A investigação pleiteou e obteve ordem judicial para utilizar a interceptação telefônica e a quebra dos dados telemáticos relativos aos participantes do grupo "Coluna Regional Sul", o que possibilitou a identificação dos integrantes com atuação na região Sul do Ceará. "Foi possível verificar a existência de uma facção criminosa, com atuação na região do Cariri e direcionada à prática de crimes de tráfico de entorpecentes, posse/porte de armas e munições e homicídios.

Conforme a denúncia do MPCE, o colegiado de juízes da Vara de Delitos e Organizações Criminosas deferiu as medidas cautelares (mandados de busca e apreensão) que foram cumpridas no dia 21 de março de 2023.  Durante os mandados houve prisão em flagrante referente à posse de droga.

Entre os presos em flagrante está Diego Vieira Ferreira, conhecido como "Verdinho", que durante o cumprimento dos mandados, foi encontrado com 144 gramas de maconha e 20 gramas de cocaína fracionadas em 15 porções. Além disso, foram apreendidos apetrechos usados no tráfico de drogas.

Outro dos investigados foi preso em flagrante durante o cumprimento dos mandados de busca e apreensão em razão da presença de 105 gramas de maconha, fracionadas em um tablete e cinco porções, o que resultou na prisão por tráfico.

Integrantes do PCC no Ceará estavam em contato direto com "liderança nacional" 

De acordo com o documento do MPCE, a investigação apontou pessoas responsáveis pela "disciplina" em bairros como Socorro, em Juazeiro do Norte, que também mantinham contato, no mesmo grupo, com  participantes de São Paulo. Os denunciados foram o casal Laís Arieli e Amauri Catarino Assunção.
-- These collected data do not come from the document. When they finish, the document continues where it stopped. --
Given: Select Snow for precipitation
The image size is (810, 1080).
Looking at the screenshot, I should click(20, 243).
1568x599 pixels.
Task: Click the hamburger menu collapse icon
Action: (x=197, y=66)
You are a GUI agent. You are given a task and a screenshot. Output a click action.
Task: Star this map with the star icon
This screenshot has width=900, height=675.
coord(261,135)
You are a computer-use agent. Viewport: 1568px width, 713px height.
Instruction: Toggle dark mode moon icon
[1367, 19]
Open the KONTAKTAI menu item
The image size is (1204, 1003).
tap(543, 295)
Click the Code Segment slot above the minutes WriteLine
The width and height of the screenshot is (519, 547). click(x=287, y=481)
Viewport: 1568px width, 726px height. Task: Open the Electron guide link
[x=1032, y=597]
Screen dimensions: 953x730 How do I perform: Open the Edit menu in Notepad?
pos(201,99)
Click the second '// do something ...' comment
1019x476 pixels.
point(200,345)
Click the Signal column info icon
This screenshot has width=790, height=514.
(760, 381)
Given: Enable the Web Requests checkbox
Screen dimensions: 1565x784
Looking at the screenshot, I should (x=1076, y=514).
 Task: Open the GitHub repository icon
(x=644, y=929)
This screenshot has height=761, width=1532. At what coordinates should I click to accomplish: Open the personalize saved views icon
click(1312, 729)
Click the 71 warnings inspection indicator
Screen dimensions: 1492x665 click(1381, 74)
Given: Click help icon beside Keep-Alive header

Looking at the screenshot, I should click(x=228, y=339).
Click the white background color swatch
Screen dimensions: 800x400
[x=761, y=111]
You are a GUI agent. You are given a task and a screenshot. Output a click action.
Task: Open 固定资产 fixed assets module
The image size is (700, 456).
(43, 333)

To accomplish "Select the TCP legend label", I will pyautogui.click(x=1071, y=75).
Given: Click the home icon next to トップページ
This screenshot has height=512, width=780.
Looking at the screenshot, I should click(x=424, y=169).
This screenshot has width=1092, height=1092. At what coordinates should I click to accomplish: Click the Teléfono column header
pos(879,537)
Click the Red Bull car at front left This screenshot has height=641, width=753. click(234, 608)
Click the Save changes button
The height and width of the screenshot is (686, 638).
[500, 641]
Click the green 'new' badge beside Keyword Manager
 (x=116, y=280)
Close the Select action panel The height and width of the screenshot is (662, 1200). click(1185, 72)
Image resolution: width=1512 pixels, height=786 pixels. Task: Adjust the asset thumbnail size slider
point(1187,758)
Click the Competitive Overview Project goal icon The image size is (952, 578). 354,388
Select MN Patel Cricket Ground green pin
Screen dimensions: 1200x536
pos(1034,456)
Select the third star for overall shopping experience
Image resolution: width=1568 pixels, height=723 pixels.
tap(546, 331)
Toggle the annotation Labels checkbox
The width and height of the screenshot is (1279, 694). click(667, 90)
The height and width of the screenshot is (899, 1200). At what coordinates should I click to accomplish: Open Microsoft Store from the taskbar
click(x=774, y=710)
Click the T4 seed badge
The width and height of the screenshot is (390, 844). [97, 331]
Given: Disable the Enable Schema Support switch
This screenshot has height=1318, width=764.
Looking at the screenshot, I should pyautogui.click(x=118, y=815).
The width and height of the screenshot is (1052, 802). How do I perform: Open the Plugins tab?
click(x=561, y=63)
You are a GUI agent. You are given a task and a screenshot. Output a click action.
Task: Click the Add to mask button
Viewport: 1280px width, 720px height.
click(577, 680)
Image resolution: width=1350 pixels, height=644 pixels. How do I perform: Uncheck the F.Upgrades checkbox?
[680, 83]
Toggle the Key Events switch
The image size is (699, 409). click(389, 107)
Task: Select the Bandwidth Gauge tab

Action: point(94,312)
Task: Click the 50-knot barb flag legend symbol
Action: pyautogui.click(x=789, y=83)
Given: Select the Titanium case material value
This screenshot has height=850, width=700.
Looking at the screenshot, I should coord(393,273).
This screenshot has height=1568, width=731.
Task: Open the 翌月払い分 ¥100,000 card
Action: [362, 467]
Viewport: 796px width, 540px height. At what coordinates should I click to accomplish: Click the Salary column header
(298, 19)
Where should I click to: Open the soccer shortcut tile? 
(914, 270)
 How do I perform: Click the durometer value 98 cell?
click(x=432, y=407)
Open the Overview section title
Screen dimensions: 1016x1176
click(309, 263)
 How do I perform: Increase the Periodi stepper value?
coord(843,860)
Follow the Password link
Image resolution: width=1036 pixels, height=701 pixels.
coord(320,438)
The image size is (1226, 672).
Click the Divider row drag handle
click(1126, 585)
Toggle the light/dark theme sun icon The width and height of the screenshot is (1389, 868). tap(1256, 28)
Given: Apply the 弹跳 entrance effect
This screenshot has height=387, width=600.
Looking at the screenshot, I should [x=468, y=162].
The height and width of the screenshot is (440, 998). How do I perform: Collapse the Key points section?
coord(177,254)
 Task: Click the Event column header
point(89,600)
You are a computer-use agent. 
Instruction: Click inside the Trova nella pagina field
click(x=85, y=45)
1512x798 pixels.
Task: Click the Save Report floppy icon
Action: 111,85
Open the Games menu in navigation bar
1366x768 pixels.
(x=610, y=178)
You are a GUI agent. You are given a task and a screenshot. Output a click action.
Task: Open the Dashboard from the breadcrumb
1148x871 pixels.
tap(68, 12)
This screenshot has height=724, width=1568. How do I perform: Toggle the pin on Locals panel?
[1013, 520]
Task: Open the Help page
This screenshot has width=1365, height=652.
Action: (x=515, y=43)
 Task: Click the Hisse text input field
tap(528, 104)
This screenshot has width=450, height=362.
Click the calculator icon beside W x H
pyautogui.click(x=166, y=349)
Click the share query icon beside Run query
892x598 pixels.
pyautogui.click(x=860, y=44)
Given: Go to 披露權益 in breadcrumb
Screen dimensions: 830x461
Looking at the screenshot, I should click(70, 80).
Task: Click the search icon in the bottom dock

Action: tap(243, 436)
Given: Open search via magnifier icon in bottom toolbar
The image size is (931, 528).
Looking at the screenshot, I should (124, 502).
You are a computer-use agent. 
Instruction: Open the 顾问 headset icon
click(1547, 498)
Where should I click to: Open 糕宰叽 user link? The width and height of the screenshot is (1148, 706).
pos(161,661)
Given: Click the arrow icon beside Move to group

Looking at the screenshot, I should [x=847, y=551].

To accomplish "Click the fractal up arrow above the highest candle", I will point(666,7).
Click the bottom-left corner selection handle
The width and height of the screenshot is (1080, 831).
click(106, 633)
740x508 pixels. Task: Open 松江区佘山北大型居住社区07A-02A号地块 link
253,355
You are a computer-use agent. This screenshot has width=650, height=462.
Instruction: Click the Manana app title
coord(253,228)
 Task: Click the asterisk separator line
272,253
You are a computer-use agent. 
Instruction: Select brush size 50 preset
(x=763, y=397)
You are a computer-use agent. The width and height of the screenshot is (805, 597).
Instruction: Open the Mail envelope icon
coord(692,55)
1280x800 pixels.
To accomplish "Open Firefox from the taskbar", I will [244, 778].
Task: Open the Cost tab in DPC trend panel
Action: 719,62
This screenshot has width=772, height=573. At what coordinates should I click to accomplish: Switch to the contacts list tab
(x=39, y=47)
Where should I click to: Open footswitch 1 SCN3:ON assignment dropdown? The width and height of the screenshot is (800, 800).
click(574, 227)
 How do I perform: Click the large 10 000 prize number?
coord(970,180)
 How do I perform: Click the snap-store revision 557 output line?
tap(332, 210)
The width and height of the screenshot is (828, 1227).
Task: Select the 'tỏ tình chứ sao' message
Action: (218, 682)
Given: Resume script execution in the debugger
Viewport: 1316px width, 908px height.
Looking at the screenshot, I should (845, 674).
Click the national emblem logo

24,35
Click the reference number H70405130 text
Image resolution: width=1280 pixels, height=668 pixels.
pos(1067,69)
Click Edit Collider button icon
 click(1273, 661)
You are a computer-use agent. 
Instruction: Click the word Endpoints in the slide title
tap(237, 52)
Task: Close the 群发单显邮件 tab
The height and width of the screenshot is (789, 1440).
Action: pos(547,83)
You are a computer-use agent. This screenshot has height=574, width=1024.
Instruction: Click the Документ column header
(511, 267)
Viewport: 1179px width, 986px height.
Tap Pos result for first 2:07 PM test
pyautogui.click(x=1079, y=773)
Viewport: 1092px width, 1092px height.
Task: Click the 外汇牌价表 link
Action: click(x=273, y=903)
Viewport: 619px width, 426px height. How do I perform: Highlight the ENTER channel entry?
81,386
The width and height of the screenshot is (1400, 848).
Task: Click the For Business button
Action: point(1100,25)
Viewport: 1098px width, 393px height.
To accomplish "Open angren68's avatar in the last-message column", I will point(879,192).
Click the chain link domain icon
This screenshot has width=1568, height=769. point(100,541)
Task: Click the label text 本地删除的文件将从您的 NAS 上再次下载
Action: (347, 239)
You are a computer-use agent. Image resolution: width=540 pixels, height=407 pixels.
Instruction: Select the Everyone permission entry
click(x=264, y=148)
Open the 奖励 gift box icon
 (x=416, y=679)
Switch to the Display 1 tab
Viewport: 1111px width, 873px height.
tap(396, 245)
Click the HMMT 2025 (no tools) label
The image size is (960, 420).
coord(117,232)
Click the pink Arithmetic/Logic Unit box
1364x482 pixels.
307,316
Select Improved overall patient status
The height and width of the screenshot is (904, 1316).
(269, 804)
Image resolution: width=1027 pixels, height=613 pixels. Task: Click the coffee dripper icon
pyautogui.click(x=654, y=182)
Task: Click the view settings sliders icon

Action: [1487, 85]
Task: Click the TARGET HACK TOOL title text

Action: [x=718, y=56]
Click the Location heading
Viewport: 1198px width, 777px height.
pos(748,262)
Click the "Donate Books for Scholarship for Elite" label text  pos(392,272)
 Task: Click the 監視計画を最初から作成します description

Amauri possui processo em trâmite em São Paulo após ser preso durante uma ocorrência relacionada a "tribunal do crime".

A denúncia descreve que o "tribunal do crime" é uma espécie de julgamento feito pelos criminosos integrantes do PCC, que analisam a situação e determinam uma "pena" para os acusados de crimes apontados contra a organização criminosa. Um sistema paralelo de julgamento e punições para quem prejudique os negócios. Entre as práticas estão presentes sessões de tortura de pessoas amarradas e amordaçadas em cativeiros e cárcere privado até que seja dado um "veredito". Integrantes da facção atuam como "jurados" e podem decidir se a vítima deve ser morta. O tribunal do crime ocorre a partir de ações como delação de ações de criminosos, conversas com terceiros sobre a facção e infrações leves como urinar na rua.

Laís e Amauri aparecem na investigação como uma "liderança nacional", pois além do grupo do Cariri, também participam de grupos do Amazonas, Rio Grande do Norte e Bahia. Já entre os participantes do Ceará foi constatada a presença de pessoas condenadas pela Justiça e já apontadas por integrar o PCC, outros com antecedentes por tráfico de drogas e roubo.